Supplied records
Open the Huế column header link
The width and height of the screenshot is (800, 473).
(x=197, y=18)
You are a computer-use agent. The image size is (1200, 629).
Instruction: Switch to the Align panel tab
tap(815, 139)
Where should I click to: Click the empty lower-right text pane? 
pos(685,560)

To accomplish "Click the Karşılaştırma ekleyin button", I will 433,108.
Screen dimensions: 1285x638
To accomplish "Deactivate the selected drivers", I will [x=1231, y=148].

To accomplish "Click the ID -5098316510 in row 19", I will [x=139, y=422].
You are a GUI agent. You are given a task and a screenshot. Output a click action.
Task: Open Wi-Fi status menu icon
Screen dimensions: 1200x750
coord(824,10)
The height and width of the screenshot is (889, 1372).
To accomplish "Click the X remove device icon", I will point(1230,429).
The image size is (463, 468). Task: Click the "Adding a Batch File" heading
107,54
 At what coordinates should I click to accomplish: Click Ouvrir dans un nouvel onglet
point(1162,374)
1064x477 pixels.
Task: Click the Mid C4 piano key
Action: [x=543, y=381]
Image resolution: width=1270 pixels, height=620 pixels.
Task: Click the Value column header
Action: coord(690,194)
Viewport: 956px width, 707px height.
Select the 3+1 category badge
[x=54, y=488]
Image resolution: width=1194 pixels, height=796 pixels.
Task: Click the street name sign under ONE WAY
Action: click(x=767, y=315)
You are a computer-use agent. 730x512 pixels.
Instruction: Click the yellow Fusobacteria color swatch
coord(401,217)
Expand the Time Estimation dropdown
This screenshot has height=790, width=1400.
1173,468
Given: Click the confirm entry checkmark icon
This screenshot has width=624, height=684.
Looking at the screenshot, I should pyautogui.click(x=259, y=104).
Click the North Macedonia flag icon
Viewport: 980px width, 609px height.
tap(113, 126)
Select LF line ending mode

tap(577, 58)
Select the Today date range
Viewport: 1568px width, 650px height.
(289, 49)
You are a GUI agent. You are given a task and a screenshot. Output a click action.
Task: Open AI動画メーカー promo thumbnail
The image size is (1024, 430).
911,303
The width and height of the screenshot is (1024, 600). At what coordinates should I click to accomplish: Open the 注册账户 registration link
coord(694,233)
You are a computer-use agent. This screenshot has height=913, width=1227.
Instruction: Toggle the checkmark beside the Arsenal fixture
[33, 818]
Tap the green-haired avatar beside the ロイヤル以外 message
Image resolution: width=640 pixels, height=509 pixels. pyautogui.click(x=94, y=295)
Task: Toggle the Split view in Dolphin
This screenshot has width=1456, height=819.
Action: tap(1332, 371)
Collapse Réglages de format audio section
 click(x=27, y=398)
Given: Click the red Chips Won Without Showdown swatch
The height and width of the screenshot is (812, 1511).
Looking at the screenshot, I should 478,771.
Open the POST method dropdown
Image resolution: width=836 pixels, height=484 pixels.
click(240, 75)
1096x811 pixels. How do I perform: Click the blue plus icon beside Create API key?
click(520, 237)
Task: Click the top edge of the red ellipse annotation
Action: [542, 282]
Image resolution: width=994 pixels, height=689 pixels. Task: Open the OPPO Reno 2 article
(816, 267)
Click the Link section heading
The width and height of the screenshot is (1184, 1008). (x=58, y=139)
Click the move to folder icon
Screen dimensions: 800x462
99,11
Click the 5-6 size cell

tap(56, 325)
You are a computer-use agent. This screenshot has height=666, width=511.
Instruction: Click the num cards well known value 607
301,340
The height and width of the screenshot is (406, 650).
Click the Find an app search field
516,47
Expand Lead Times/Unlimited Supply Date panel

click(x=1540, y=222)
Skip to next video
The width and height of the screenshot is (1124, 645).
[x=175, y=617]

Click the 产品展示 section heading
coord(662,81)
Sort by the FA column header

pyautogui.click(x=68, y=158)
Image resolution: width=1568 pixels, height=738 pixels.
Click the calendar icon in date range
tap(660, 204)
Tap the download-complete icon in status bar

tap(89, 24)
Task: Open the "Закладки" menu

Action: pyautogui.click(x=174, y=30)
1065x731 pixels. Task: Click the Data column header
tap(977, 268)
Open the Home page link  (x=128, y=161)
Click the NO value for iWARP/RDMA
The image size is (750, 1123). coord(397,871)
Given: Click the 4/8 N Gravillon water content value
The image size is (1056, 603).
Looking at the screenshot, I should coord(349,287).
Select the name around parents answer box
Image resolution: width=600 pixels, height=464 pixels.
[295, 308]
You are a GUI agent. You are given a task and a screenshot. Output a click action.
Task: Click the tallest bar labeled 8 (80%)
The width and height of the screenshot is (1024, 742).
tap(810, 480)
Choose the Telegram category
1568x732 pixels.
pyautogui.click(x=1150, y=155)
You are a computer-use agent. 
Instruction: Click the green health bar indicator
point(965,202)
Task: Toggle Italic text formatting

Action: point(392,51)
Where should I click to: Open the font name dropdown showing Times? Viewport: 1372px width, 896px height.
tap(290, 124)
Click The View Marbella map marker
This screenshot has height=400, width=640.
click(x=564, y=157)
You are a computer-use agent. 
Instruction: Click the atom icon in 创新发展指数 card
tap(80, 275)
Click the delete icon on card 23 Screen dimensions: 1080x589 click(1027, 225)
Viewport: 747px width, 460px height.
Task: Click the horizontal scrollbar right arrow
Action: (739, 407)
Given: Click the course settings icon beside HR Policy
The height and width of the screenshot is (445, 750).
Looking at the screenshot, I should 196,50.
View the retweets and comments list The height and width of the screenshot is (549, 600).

Exercise
Please copy every line of the material exactly.

Task response
Open the Huế column header link
The width and height of the screenshot is (800, 473).
(x=197, y=18)
You are a computer-use agent. The image size is (1200, 629).
Instruction: Switch to the Align panel tab
tap(815, 139)
Where should I click to: Click the empty lower-right text pane? 
pos(685,560)

To accomplish "Click the Karşılaştırma ekleyin button", I will 433,108.
Screen dimensions: 1285x638
To accomplish "Deactivate the selected drivers", I will [x=1231, y=148].

To accomplish "Click the ID -5098316510 in row 19", I will [x=139, y=422].
You are a GUI agent. You are given a task and a screenshot. Output a click action.
Task: Open Wi-Fi status menu icon
Screen dimensions: 1200x750
coord(824,10)
The height and width of the screenshot is (889, 1372).
To accomplish "Click the X remove device icon", I will point(1230,429).
The image size is (463, 468). Task: Click the "Adding a Batch File" heading
107,54
 At what coordinates should I click to accomplish: Click Ouvrir dans un nouvel onglet
point(1162,374)
1064x477 pixels.
Task: Click the Mid C4 piano key
Action: [x=543, y=381]
Image resolution: width=1270 pixels, height=620 pixels.
Task: Click the Value column header
Action: coord(690,194)
Viewport: 956px width, 707px height.
Select the 3+1 category badge
[x=54, y=488]
Image resolution: width=1194 pixels, height=796 pixels.
Task: Click the street name sign under ONE WAY
Action: click(x=767, y=315)
You are a computer-use agent. 730x512 pixels.
Instruction: Click the yellow Fusobacteria color swatch
coord(401,217)
Expand the Time Estimation dropdown
This screenshot has height=790, width=1400.
1173,468
Given: Click the confirm entry checkmark icon
This screenshot has width=624, height=684.
Looking at the screenshot, I should pyautogui.click(x=259, y=104).
Click the North Macedonia flag icon
Viewport: 980px width, 609px height.
tap(113, 126)
Select LF line ending mode

tap(577, 58)
Select the Today date range
Viewport: 1568px width, 650px height.
(289, 49)
You are a GUI agent. You are given a task and a screenshot. Output a click action.
Task: Open AI動画メーカー promo thumbnail
The image size is (1024, 430).
911,303
The width and height of the screenshot is (1024, 600). At what coordinates should I click to accomplish: Open the 注册账户 registration link
coord(694,233)
You are a computer-use agent. This screenshot has height=913, width=1227.
Instruction: Toggle the checkmark beside the Arsenal fixture
[33, 818]
Tap the green-haired avatar beside the ロイヤル以外 message
Image resolution: width=640 pixels, height=509 pixels. pyautogui.click(x=94, y=295)
Task: Toggle the Split view in Dolphin
This screenshot has width=1456, height=819.
Action: tap(1332, 371)
Collapse Réglages de format audio section
 click(x=27, y=398)
Given: Click the red Chips Won Without Showdown swatch
The height and width of the screenshot is (812, 1511).
Looking at the screenshot, I should 478,771.
Open the POST method dropdown
Image resolution: width=836 pixels, height=484 pixels.
click(240, 75)
1096x811 pixels. How do I perform: Click the blue plus icon beside Create API key?
click(520, 237)
Task: Click the top edge of the red ellipse annotation
Action: [542, 282]
Image resolution: width=994 pixels, height=689 pixels. Task: Open the OPPO Reno 2 article
(816, 267)
Click the Link section heading
The width and height of the screenshot is (1184, 1008). (x=58, y=139)
Click the move to folder icon
Screen dimensions: 800x462
99,11
Click the 5-6 size cell

tap(56, 325)
You are a computer-use agent. This screenshot has height=666, width=511.
Instruction: Click the num cards well known value 607
301,340
The height and width of the screenshot is (406, 650).
Click the Find an app search field
516,47
Expand Lead Times/Unlimited Supply Date panel

click(x=1540, y=222)
Skip to next video
The width and height of the screenshot is (1124, 645).
[x=175, y=617]

Click the 产品展示 section heading
coord(662,81)
Sort by the FA column header

pyautogui.click(x=68, y=158)
Image resolution: width=1568 pixels, height=738 pixels.
Click the calendar icon in date range
tap(660, 204)
Tap the download-complete icon in status bar

tap(89, 24)
Task: Open the "Закладки" menu

Action: pyautogui.click(x=174, y=30)
1065x731 pixels. Task: Click the Data column header
tap(977, 268)
Open the Home page link  (x=128, y=161)
Click the NO value for iWARP/RDMA
The image size is (750, 1123). coord(397,871)
Given: Click the 4/8 N Gravillon water content value
The image size is (1056, 603).
Looking at the screenshot, I should coord(349,287).
Select the name around parents answer box
Image resolution: width=600 pixels, height=464 pixels.
[295, 308]
You are a GUI agent. You are given a task and a screenshot. Output a click action.
Task: Click the tallest bar labeled 8 (80%)
The width and height of the screenshot is (1024, 742).
tap(810, 480)
Choose the Telegram category
1568x732 pixels.
pyautogui.click(x=1150, y=155)
You are a computer-use agent. 
Instruction: Click the green health bar indicator
point(965,202)
Task: Toggle Italic text formatting

Action: point(392,51)
Where should I click to: Open the font name dropdown showing Times? Viewport: 1372px width, 896px height.
tap(290, 124)
Click The View Marbella map marker
This screenshot has height=400, width=640.
click(x=564, y=157)
You are a computer-use agent. 
Instruction: Click the atom icon in 创新发展指数 card
tap(80, 275)
Click the delete icon on card 23 Screen dimensions: 1080x589 click(1027, 225)
Viewport: 747px width, 460px height.
Task: Click the horizontal scrollbar right arrow
Action: (739, 407)
Given: Click the course settings icon beside HR Policy
The height and width of the screenshot is (445, 750).
Looking at the screenshot, I should 196,50.
View the retweets and comments list The height and width of the screenshot is (549, 600).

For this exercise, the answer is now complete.